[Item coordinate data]

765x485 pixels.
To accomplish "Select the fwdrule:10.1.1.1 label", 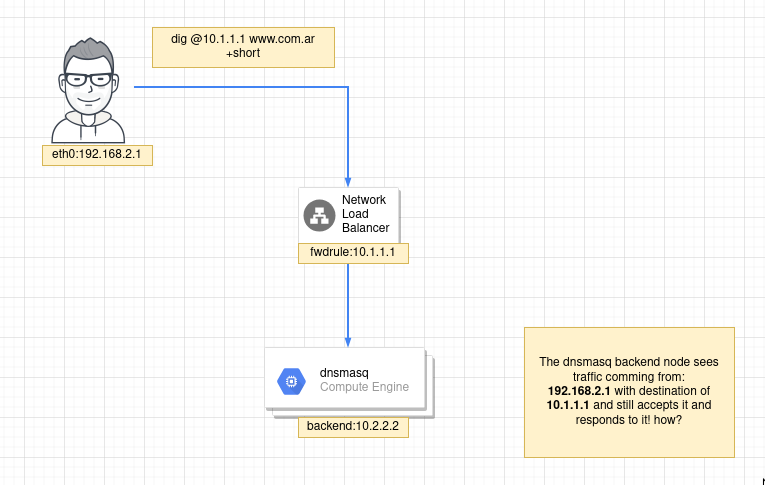I will coord(353,253).
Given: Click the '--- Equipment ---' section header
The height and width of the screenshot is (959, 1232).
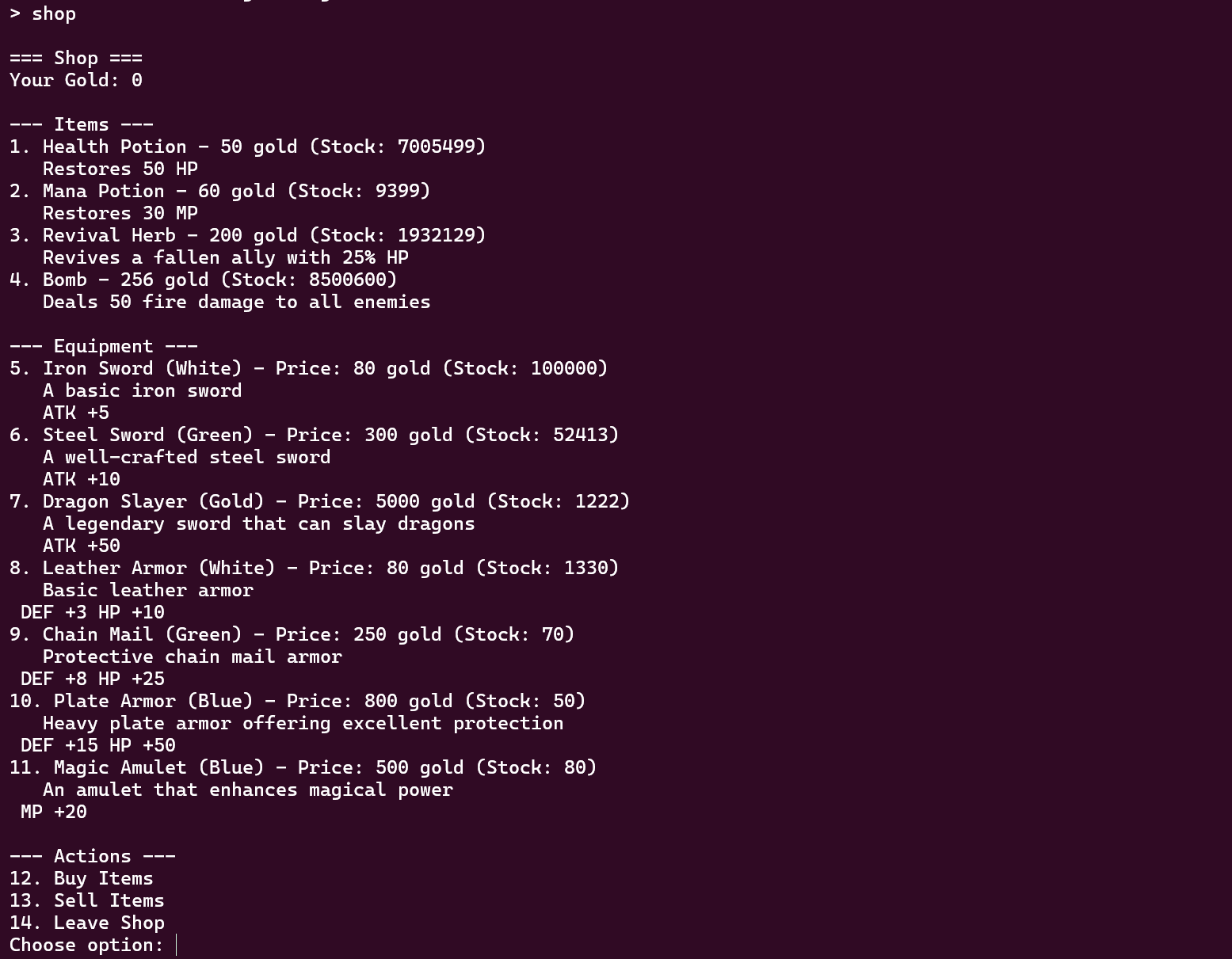Looking at the screenshot, I should [x=104, y=346].
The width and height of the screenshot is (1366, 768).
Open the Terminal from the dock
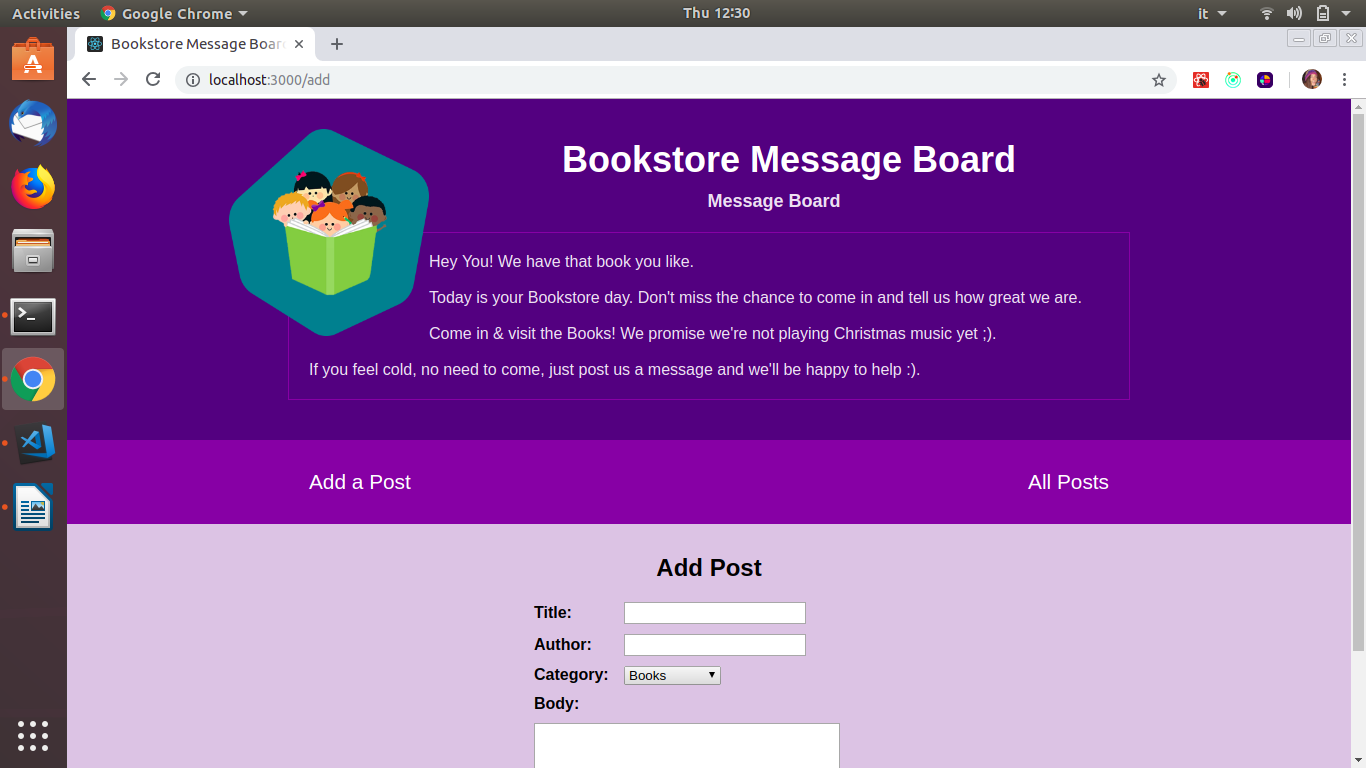point(33,316)
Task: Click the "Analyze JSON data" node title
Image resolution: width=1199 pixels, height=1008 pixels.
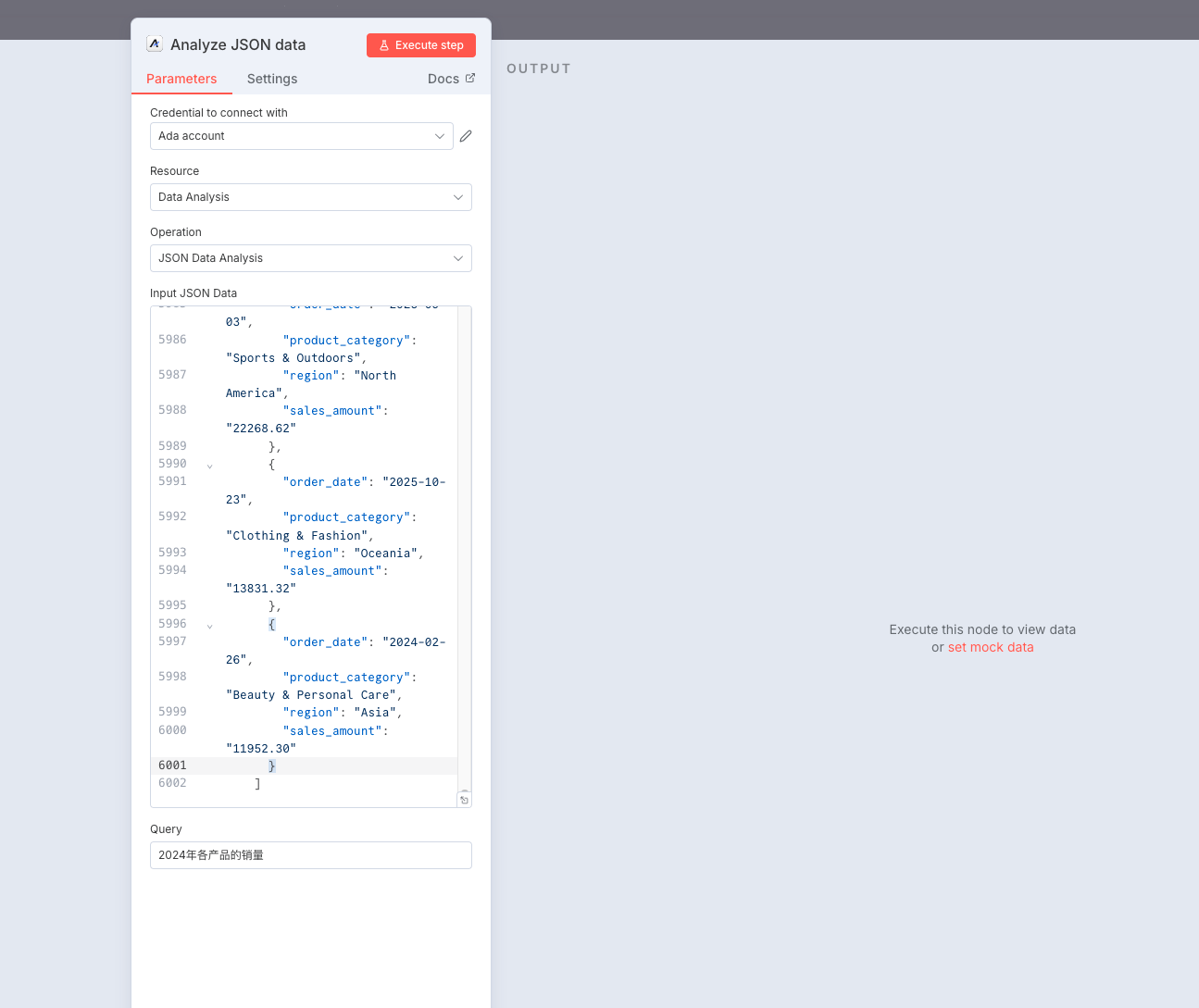Action: pos(238,44)
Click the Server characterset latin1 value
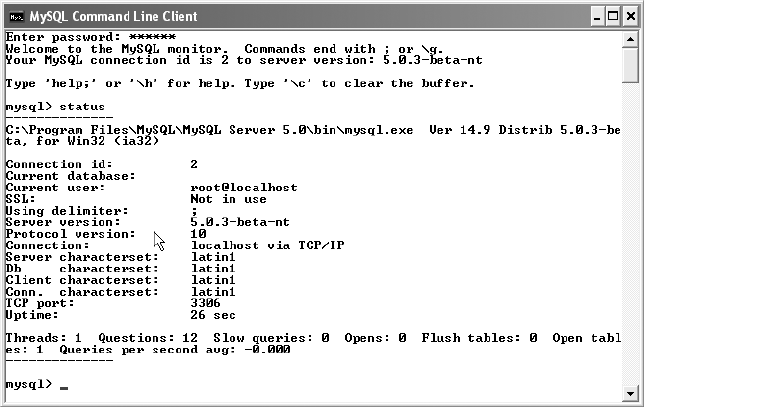The width and height of the screenshot is (765, 407). (x=213, y=257)
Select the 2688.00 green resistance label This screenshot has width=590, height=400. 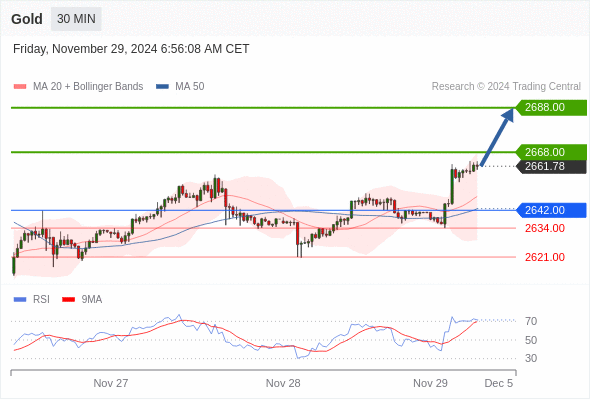tap(550, 108)
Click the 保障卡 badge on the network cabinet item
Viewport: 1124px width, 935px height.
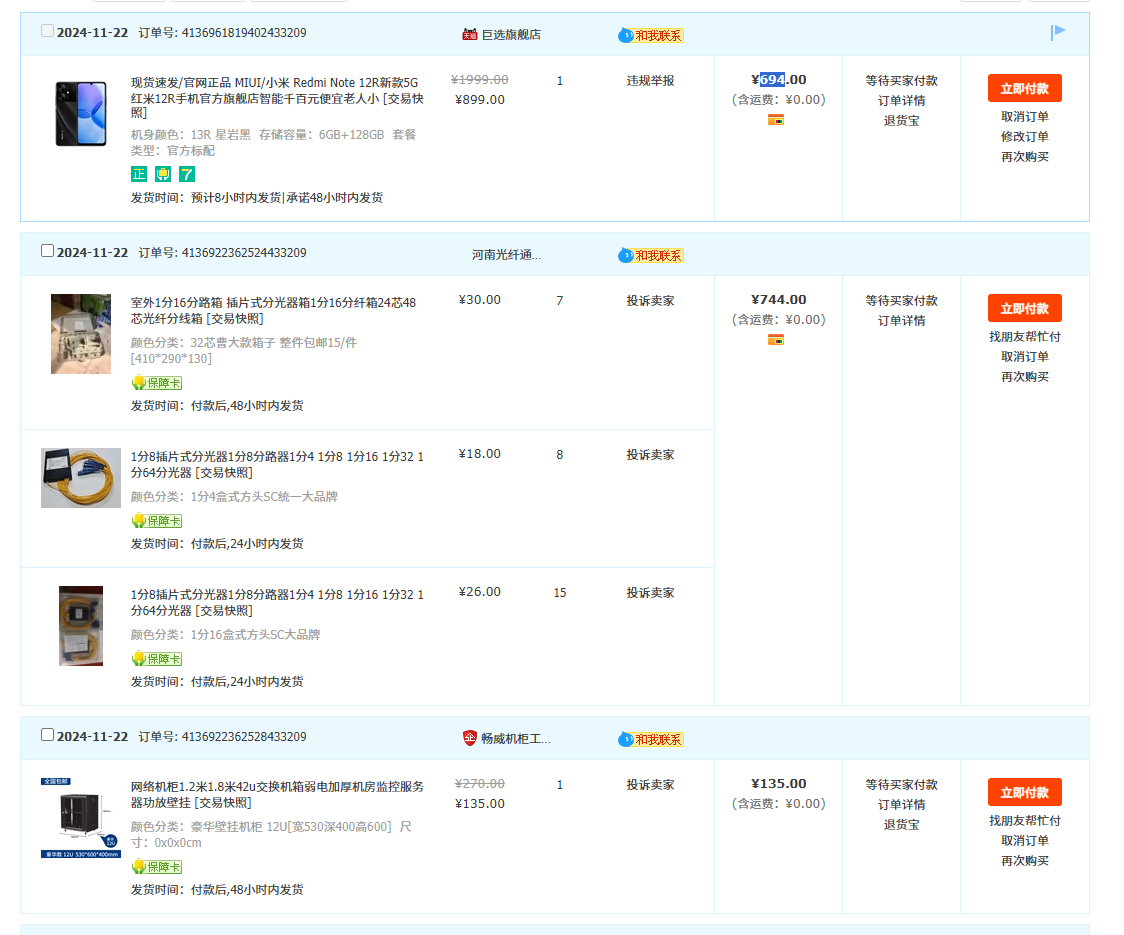click(x=157, y=867)
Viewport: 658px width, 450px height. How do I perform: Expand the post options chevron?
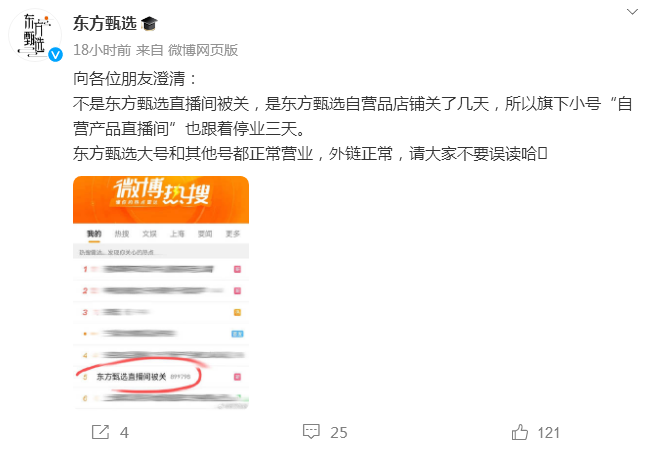(632, 12)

[WHAT IS NEEDED] How many lines of the data above contain the string "pixels"? Give only the number.

[EXERCISE SOLUTION] 2